Everybody loves the story of God bringing the Israelites out of Egypt. We’ve got all of the plagues and these dramatic signs of God’s power, then nearly two million slaves are set free. The pharaoh of Egypt changes his mind about letting them go at the last minute and chases them to the Red Sea, then God splits the sea in half, and his people escape through it only to have these walls of water smash in on the Egyptian army pursuing them.
There’s an important verse before all of that, though, which we often miss. “Now there arose a new king over Egypt, who did not know Joseph” (Exodus 1:8, ESV). Joseph was an Old Testament archetype of Jesus Christ, and here we have a nation’s ruler who didn’t know him. It’s a hint that there’s a whole generation of people who didn’t really know Joseph and, through him, the God that he served. We’ll come back to that. It’s important.
So the nation of Israel is set free in epic style, but then the narrative gets a little confusing for some people. God promised all of these people who had been slaves all of their lives a beautiful land that would be their own. He promised to lead them to this place; they wouldn’t even have to find it on their own. Before that, however, he made them wander in the desert for 40 years.
You see, he needed to get the culture and spirit of Egypt out of his people before they came into the place he’d promised them. If he hadn’t, the Israelites would’ve walked into the promised land with all of the habits and culture and beliefs of a generation who had forgotten Joseph and didn’t know God’s nature.

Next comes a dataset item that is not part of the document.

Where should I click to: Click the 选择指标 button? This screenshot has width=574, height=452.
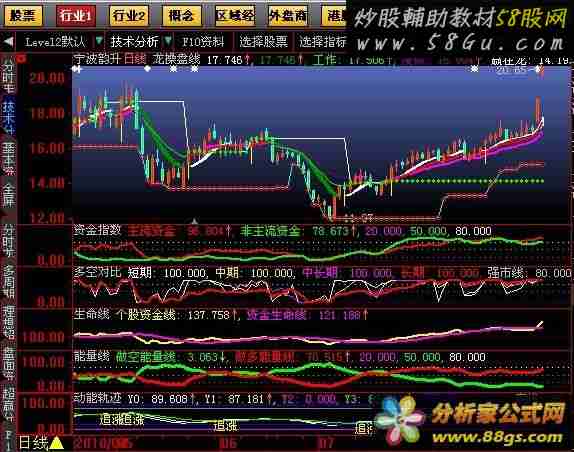click(323, 42)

The same is often true for us as modern day believers. This life of the Holy Spirit is the life that we’ve been called to as followers of Christ. However, if we try to bring the lifestyle and ways of pharaoh and the world into our dealings with God, we’re going to run into trouble. The Apostle Paul’s letter to the early church applies to us just as much today: “Walk as children of light (for the fruit of light is found in all that is good and right and true), and try to discern what is pleasing to the Lord. Take no part in the unfruitful works of darkness…” (Ephesians 5:8-11).